▸ YOUR GOAL:
Return the full listing unchanged, apart from leaving out its images.

□ □ □ □

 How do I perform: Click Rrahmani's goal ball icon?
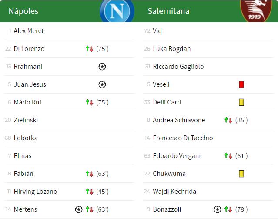[x=102, y=67]
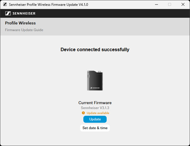Select the Profile Wireless transmitter device image
The height and width of the screenshot is (146, 190).
click(x=95, y=80)
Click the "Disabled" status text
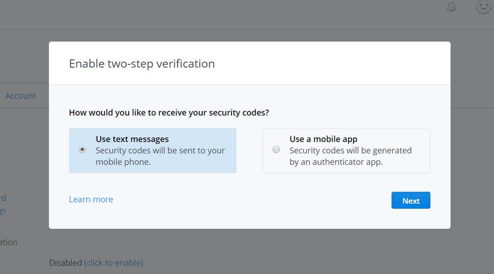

□ □ □ □

▸ TASK RESULT:
 How do I perform: Click Rrahmani's goal ball icon?
[x=102, y=67]
Select the Profile Wireless transmitter device image
The height and width of the screenshot is (146, 190).
click(x=95, y=80)
Click the "Disabled" status text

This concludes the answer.